EXERCISE PROMPT → Could you print only the lines from the one containing "Open the HomePod mini product image" through the end of the listing below, unchanged?

DATA TO PROCESS →
+===+
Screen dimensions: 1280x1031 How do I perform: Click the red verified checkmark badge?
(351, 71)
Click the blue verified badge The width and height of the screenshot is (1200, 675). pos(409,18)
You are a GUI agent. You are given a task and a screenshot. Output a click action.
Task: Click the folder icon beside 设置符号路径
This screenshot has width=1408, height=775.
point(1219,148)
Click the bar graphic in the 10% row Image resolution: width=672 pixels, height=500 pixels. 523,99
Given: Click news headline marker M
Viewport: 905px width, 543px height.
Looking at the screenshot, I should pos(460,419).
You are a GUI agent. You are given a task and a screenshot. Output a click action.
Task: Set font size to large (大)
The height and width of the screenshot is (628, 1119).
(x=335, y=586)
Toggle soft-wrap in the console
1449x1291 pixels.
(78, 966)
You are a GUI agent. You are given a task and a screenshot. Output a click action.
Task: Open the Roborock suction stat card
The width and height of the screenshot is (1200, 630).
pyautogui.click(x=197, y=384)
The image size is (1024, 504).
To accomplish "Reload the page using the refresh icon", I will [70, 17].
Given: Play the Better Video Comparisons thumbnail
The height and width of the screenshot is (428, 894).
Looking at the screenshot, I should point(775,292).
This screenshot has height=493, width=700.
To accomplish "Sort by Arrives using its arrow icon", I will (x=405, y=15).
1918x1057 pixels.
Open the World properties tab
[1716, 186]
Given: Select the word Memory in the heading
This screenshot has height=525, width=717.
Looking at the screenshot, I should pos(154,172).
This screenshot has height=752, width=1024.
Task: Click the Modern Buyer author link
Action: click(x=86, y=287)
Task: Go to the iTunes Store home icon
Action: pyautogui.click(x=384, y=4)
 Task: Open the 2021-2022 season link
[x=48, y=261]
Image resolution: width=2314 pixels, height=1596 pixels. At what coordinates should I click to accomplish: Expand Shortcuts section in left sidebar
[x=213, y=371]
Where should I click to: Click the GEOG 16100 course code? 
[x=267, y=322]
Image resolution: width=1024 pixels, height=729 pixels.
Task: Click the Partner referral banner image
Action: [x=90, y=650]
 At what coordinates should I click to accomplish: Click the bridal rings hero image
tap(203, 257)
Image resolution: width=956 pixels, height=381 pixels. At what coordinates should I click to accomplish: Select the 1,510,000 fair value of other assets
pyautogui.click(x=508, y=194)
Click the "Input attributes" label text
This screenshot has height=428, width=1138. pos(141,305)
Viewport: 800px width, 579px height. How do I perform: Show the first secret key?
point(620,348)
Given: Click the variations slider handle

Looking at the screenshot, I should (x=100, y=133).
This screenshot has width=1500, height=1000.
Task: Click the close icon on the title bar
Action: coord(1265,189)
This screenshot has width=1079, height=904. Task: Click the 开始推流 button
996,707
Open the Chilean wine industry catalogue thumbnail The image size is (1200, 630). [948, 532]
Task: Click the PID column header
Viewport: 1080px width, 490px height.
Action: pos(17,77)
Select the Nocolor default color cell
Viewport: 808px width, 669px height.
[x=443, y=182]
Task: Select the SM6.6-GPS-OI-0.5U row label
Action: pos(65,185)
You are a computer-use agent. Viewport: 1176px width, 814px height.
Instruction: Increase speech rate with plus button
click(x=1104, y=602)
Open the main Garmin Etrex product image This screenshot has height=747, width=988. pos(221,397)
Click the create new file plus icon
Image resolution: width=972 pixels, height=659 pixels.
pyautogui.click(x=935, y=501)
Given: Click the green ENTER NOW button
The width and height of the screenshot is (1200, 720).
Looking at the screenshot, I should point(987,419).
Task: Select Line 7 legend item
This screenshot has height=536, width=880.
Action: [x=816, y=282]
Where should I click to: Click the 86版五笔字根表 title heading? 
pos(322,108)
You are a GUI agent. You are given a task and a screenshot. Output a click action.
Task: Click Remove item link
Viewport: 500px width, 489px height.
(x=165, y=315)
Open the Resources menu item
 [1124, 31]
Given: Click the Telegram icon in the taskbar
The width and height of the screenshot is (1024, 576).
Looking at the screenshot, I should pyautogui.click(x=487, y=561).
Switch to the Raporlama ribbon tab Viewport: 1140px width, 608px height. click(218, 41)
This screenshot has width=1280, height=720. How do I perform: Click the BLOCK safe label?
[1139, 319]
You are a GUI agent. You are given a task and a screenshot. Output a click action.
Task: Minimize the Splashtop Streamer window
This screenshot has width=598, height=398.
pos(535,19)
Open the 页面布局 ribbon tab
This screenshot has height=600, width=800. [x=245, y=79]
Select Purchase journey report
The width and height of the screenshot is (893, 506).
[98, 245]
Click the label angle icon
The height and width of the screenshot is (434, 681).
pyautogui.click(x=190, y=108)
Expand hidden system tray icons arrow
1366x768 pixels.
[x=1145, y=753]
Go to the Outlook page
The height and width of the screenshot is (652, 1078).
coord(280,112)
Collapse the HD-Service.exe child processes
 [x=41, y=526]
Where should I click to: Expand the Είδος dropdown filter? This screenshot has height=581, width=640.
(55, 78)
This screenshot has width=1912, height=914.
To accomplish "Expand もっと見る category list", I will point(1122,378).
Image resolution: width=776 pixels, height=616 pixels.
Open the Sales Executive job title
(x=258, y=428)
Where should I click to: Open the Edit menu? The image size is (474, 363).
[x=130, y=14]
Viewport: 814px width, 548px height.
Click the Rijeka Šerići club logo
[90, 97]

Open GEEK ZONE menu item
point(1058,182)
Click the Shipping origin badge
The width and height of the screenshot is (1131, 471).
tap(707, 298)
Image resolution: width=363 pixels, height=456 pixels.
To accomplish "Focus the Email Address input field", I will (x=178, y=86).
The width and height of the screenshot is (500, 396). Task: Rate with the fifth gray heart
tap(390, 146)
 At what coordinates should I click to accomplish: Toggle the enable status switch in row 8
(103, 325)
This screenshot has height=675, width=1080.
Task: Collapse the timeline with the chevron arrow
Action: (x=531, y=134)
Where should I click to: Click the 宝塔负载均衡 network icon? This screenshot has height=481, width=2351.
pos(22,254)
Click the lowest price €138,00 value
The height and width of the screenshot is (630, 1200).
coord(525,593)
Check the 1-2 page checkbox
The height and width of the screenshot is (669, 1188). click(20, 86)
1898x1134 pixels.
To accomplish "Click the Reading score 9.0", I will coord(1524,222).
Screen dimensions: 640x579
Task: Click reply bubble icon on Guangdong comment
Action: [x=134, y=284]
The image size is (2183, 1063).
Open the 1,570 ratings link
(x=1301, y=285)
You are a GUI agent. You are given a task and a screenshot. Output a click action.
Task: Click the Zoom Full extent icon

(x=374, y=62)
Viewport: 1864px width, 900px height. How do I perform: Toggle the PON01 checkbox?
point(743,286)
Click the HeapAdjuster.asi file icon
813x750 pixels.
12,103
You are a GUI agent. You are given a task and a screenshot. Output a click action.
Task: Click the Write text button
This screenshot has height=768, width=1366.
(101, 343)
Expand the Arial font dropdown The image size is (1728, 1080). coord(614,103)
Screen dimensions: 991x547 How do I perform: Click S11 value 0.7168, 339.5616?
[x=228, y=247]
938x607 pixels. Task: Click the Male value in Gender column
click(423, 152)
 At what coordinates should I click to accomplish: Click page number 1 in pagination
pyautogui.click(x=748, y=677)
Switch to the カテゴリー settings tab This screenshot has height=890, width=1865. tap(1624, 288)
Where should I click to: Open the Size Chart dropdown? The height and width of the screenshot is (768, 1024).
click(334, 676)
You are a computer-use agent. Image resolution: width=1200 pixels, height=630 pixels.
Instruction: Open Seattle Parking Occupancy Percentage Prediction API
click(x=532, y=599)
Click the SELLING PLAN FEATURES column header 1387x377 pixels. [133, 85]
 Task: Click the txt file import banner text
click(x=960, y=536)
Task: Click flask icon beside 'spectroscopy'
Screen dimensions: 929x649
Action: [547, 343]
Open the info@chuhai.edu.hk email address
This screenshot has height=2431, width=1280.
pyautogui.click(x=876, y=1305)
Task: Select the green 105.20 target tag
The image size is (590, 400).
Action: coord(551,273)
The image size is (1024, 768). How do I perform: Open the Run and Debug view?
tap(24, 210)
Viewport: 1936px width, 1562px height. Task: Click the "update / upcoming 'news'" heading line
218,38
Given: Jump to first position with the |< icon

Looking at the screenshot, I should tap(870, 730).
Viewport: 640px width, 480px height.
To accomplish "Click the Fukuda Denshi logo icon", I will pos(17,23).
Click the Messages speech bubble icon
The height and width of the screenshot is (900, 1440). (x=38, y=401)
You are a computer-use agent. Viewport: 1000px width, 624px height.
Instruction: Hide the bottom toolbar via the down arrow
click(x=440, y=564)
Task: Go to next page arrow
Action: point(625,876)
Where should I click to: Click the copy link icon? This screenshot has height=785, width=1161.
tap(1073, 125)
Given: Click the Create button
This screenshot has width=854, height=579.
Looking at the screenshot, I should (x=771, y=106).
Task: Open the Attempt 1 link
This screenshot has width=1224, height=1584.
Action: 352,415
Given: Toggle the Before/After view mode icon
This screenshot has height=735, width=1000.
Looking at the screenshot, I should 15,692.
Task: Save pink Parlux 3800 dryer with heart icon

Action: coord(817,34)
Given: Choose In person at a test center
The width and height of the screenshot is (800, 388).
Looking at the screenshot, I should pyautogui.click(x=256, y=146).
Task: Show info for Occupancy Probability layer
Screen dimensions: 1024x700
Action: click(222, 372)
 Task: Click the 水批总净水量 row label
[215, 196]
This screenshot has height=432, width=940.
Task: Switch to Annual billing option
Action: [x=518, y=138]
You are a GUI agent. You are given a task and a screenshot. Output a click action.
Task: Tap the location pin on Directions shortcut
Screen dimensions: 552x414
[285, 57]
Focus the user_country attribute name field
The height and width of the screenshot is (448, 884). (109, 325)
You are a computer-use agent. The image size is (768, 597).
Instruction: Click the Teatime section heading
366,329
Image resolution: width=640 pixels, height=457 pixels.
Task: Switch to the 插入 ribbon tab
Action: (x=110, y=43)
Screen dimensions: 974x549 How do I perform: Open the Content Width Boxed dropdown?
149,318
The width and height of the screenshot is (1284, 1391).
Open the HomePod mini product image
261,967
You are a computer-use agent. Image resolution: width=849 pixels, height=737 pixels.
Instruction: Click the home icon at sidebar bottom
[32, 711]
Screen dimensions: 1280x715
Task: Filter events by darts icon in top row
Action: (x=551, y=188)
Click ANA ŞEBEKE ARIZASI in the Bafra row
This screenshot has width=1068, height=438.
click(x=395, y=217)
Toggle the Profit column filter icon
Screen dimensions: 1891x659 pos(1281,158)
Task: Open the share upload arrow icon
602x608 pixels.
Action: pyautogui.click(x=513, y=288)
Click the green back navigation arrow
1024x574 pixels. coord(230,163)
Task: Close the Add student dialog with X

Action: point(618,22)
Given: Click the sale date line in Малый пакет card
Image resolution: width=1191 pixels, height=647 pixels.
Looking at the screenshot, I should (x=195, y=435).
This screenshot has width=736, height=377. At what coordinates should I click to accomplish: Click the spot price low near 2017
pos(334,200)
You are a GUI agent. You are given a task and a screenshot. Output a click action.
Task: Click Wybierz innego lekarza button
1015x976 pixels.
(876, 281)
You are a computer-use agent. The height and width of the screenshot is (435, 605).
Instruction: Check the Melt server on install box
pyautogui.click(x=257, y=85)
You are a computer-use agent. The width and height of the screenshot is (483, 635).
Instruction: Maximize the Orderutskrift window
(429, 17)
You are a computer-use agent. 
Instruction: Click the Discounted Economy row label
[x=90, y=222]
+===+
RESULT OF THE EXERCISE →
Open the HomePod mini product image
261,967
You are a computer-use agent. Image resolution: width=849 pixels, height=737 pixels.
Instruction: Click the home icon at sidebar bottom
[32, 711]
Screen dimensions: 1280x715
Task: Filter events by darts icon in top row
Action: (x=551, y=188)
Click ANA ŞEBEKE ARIZASI in the Bafra row
This screenshot has width=1068, height=438.
click(x=395, y=217)
Toggle the Profit column filter icon
Screen dimensions: 1891x659 pos(1281,158)
Task: Open the share upload arrow icon
602x608 pixels.
Action: pyautogui.click(x=513, y=288)
Click the green back navigation arrow
1024x574 pixels. coord(230,163)
Task: Close the Add student dialog with X

Action: point(618,22)
Given: Click the sale date line in Малый пакет card
Image resolution: width=1191 pixels, height=647 pixels.
Looking at the screenshot, I should (x=195, y=435).
This screenshot has width=736, height=377. At what coordinates should I click to accomplish: Click the spot price low near 2017
pos(334,200)
You are a GUI agent. You are given a task and a screenshot. Output a click action.
Task: Click Wybierz innego lekarza button
1015x976 pixels.
(876, 281)
You are a computer-use agent. The height and width of the screenshot is (435, 605).
Instruction: Check the Melt server on install box
pyautogui.click(x=257, y=85)
You are a computer-use agent. The width and height of the screenshot is (483, 635).
Instruction: Maximize the Orderutskrift window
(429, 17)
You are a computer-use agent. 
Instruction: Click the Discounted Economy row label
[x=90, y=222]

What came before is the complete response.